Social Data Analytics at Scale – Spark and Amazon Web Services

In the age of big data we have to handle new problems for data handling that did not exist before in terms of the three Vs (volume, variety, and velocity). When we handle very large amounts of data, we have to change our approach entirely. For example, algorithms can no longer use exhaustive brute force, because this approach might just take years to complete. Instead, we would use intelligent filtering to reduce the search space. Another example is when we have very high dimensions; for example, in text analysis, where every word or combination of words in the vocabulary constitute a dimension we need to change algorithms to adapt to such scenarios.

Advances in cluster computing have given us a new tool to handle the challenge of big data. No longer do we think of performing an analysis on a single node (your computer), we have progressed to thinking in terms of clusters of resources. Of course, cluster systems existed before, but were not accessible to everybody. Now it is much simpler to set up a cluster for analysis purposes.

Scaling refers to the use of multiple computational resources to perform tasks. There are two fundamental types of scaling: vertical and horizontal.
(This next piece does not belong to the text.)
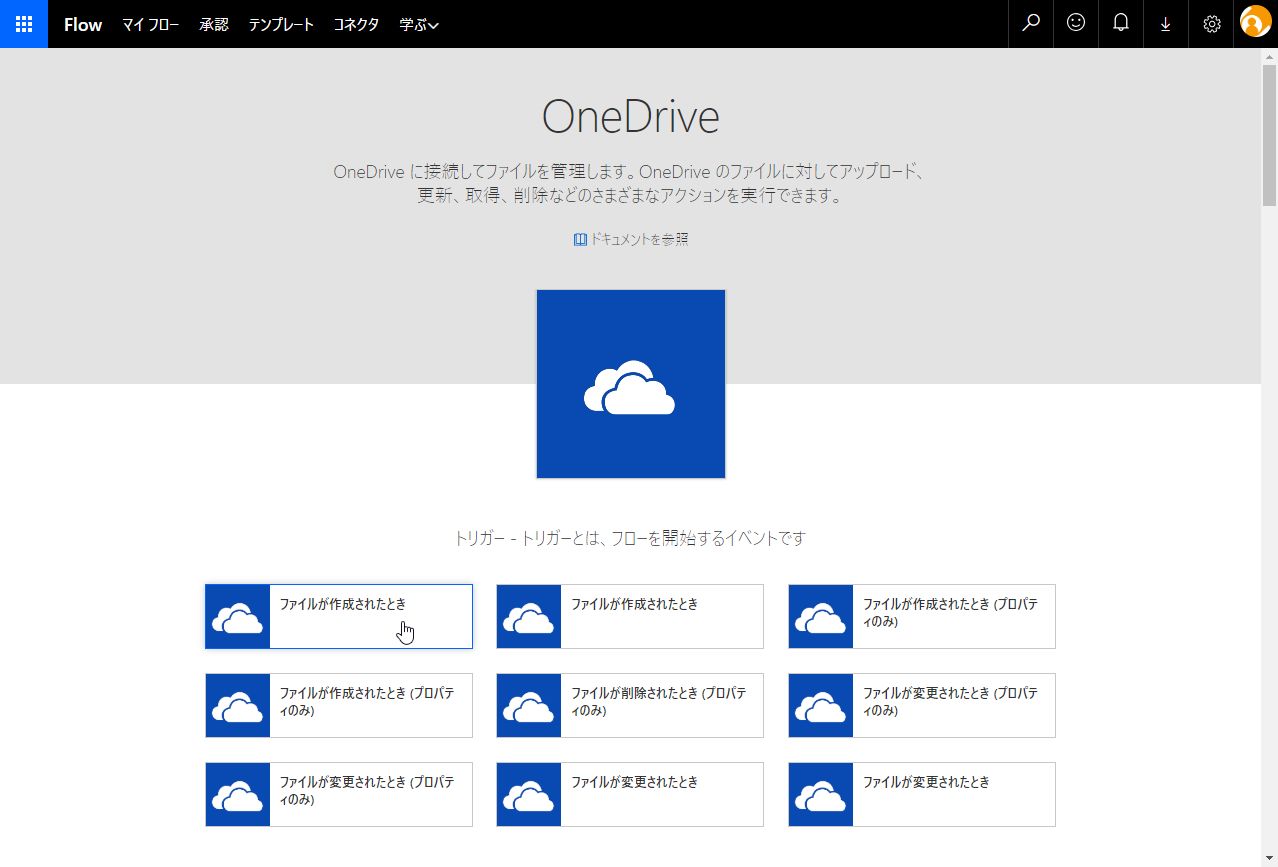Viewport: 1278px width, 867px height.
Task: Open コネクタ in the top navigation
Action: (x=356, y=25)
Vertical scaling is where we increase the capacity of our current resources so that they are able to handle larger loads of data. For example, if our dataset is too large for our current node, we could increase the total disk space or the amount of random access memory (RAM) of the current node appropriately, to be able to handle more data. This approach is simpler because you don't have to handle problems of networking and node resource management. However, we will encounter limitations, because you cannot increase a single node's capacity infinitely, simply because such machines either don't exist or are too expensive.

Horizontal scaling is where we combine multiple nodes to increase the accumulated resources of the entire cluster. In the previous example, if our dataset was too large for our current node, instead of changing the type of current node, we could cut the dataset into multiple subsets (chunks), and assign them to different nodes. In the final step, we would combine the results of each subset to get the global result of the entire dataset. This approach potentially has no limitations, because depending on the size of the data we can increase the number of nodes in our cluster.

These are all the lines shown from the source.